To Whom it May Concern:
About a year ago David Gordon put out a list of a hundred books on liberty he believed merited special attention. As an author of quite a few books on liberty, beginning with the edited work The Libertarian Alternative (1973) and more recently The Passion for Liberty (2003) and the co-authored Libertarianism, For and Against (2005), I sent him a post complaining that he didn't list even one of my books, not even ones I edited featuring a host of libertarian luminaries. (Another such book would be The Libertarian Reader ; there is also the series I edited for the Hoover Institution Press, Philosophical Reflections on a Free Society, which include ten volumes featuring four excellent essays in each mostly by classical liberal and libertarian scholars.)
At a blog (see below) some took me to task for making my complaint. Among other things the person said is that I made an ass out of myself by sending it. (Much of it is reproduced in the blog, so I need not reiterate my points.)

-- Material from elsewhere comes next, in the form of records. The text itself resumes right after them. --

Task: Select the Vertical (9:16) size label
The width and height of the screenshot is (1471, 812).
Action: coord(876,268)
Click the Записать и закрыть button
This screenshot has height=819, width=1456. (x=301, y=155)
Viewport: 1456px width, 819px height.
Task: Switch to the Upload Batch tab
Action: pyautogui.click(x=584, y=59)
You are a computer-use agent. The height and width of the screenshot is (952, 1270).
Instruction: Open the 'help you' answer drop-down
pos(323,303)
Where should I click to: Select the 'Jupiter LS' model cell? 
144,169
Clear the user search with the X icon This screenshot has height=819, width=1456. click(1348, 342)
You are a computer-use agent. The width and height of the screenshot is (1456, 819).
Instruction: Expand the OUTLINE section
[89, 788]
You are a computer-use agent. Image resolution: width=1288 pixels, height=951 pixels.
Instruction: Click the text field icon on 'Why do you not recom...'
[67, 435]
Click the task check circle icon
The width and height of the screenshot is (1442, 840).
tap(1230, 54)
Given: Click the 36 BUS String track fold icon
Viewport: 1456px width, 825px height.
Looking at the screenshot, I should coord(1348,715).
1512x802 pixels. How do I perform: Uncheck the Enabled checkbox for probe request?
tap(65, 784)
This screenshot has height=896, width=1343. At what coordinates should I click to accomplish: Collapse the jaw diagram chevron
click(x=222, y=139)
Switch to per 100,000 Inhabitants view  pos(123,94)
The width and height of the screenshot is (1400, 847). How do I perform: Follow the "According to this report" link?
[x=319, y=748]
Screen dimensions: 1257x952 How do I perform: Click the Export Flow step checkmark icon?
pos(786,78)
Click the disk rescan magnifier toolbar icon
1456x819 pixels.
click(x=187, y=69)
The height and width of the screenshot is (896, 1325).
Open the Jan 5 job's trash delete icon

What is odd is that my effort to promote my work would meet with such hostility from someone who supposedly admire the free society and the free market. What about advertising, what about promotion, what about marketing? My complaint was a species of advertising--I was hoping to encourage David Gordon to pay more attention to some very good work on liberty produced by me. Or did it upset the blogger that I consider some of my work very good? Give me a break--what else is one to expect from the producer, creator of products and services?